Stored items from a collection

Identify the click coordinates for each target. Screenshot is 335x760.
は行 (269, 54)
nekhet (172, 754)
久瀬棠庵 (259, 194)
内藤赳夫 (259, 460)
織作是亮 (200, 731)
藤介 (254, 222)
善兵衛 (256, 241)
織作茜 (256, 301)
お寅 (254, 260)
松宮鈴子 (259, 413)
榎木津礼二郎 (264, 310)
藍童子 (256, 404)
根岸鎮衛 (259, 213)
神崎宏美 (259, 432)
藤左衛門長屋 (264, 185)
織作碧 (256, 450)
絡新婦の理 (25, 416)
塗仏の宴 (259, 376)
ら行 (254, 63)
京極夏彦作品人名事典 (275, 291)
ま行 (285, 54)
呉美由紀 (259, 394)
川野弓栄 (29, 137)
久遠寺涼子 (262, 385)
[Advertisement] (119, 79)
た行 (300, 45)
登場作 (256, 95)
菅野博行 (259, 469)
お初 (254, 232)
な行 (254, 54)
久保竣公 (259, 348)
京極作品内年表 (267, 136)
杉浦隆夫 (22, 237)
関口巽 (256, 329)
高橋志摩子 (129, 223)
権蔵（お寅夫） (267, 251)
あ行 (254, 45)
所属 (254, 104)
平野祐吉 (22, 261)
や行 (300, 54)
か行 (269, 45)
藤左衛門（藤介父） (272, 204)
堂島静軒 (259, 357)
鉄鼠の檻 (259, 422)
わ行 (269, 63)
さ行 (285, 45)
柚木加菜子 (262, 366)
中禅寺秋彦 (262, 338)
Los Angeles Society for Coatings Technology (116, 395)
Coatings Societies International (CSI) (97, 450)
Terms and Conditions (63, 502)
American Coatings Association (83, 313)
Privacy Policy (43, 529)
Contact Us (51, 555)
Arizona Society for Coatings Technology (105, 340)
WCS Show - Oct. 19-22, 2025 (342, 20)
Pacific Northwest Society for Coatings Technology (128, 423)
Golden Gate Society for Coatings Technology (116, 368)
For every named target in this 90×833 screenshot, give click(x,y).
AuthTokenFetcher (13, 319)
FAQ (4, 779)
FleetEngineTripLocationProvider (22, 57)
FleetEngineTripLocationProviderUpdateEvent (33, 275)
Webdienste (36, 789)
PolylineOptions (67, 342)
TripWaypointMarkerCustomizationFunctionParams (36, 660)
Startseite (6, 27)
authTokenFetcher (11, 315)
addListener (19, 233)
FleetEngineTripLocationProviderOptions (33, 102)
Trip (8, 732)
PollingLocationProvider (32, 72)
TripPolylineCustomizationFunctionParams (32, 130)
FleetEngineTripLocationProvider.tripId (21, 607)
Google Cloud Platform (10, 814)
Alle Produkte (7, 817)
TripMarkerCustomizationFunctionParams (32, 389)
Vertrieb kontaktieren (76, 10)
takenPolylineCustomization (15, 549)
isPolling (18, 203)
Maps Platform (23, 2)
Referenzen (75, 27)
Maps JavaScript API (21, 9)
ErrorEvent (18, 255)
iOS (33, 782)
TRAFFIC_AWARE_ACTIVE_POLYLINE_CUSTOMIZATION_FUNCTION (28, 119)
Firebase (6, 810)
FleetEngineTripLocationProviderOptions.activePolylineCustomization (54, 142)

Task description:
Write out all of the records above again, with nothing changed and in the same order.

Exercise result:
Identify the click coordinates for each target. Screenshot is 335x760.
は行 (269, 54)
nekhet (172, 754)
久瀬棠庵 (259, 194)
内藤赳夫 (259, 460)
織作是亮 (200, 731)
藤介 (254, 222)
善兵衛 (256, 241)
織作茜 (256, 301)
お寅 (254, 260)
松宮鈴子 (259, 413)
榎木津礼二郎 (264, 310)
藍童子 (256, 404)
根岸鎮衛 (259, 213)
神崎宏美 (259, 432)
藤左衛門長屋 (264, 185)
織作碧 (256, 450)
絡新婦の理 (25, 416)
塗仏の宴 (259, 376)
ら行 (254, 63)
京極夏彦作品人名事典 (275, 291)
ま行 (285, 54)
呉美由紀 (259, 394)
川野弓栄 (29, 137)
久遠寺涼子 (262, 385)
[Advertisement] (119, 79)
た行 (300, 45)
登場作 (256, 95)
菅野博行 (259, 469)
お初 (254, 232)
な行 (254, 54)
久保竣公 (259, 348)
京極作品内年表 (267, 136)
杉浦隆夫 (22, 237)
関口巽 (256, 329)
高橋志摩子 (129, 223)
権蔵（お寅夫） (267, 251)
あ行 (254, 45)
所属 (254, 104)
平野祐吉 (22, 261)
や行 (300, 54)
か行 (269, 45)
藤左衛門（藤介父） (272, 204)
堂島静軒 (259, 357)
鉄鼠の檻 (259, 422)
わ行 (269, 63)
さ行 (285, 45)
柚木加菜子 (262, 366)
中禅寺秋彦 (262, 338)
Los Angeles Society for Coatings Technology (116, 395)
Coatings Societies International (CSI) (97, 450)
Terms and Conditions (63, 502)
American Coatings Association (83, 313)
Privacy Policy (43, 529)
Contact Us (51, 555)
Arizona Society for Coatings Technology (105, 340)
WCS Show - Oct. 19-22, 2025 (342, 20)
Pacific Northwest Society for Coatings Technology (128, 423)
Golden Gate Society for Coatings Technology (116, 368)
For every named target in this 90×833 screenshot, give click(x,y).
AuthTokenFetcher (13, 319)
FAQ (4, 779)
FleetEngineTripLocationProvider (22, 57)
FleetEngineTripLocationProviderUpdateEvent (33, 275)
Webdienste (36, 789)
PolylineOptions (67, 342)
TripWaypointMarkerCustomizationFunctionParams (36, 660)
Startseite (6, 27)
authTokenFetcher (11, 315)
addListener (19, 233)
FleetEngineTripLocationProviderOptions (33, 102)
Trip (8, 732)
PollingLocationProvider (32, 72)
TripPolylineCustomizationFunctionParams (32, 130)
FleetEngineTripLocationProvider.tripId (21, 607)
Google Cloud Platform (10, 814)
Alle Produkte (7, 817)
TripMarkerCustomizationFunctionParams (32, 389)
Vertrieb kontaktieren (76, 10)
takenPolylineCustomization (15, 549)
isPolling (18, 203)
Maps Platform (23, 2)
Referenzen (75, 27)
Maps JavaScript API (21, 9)
ErrorEvent (18, 255)
iOS (33, 782)
TRAFFIC_AWARE_ACTIVE_POLYLINE_CUSTOMIZATION_FUNCTION (28, 119)
Firebase (6, 810)
FleetEngineTripLocationProviderOptions.activePolylineCustomization (54, 142)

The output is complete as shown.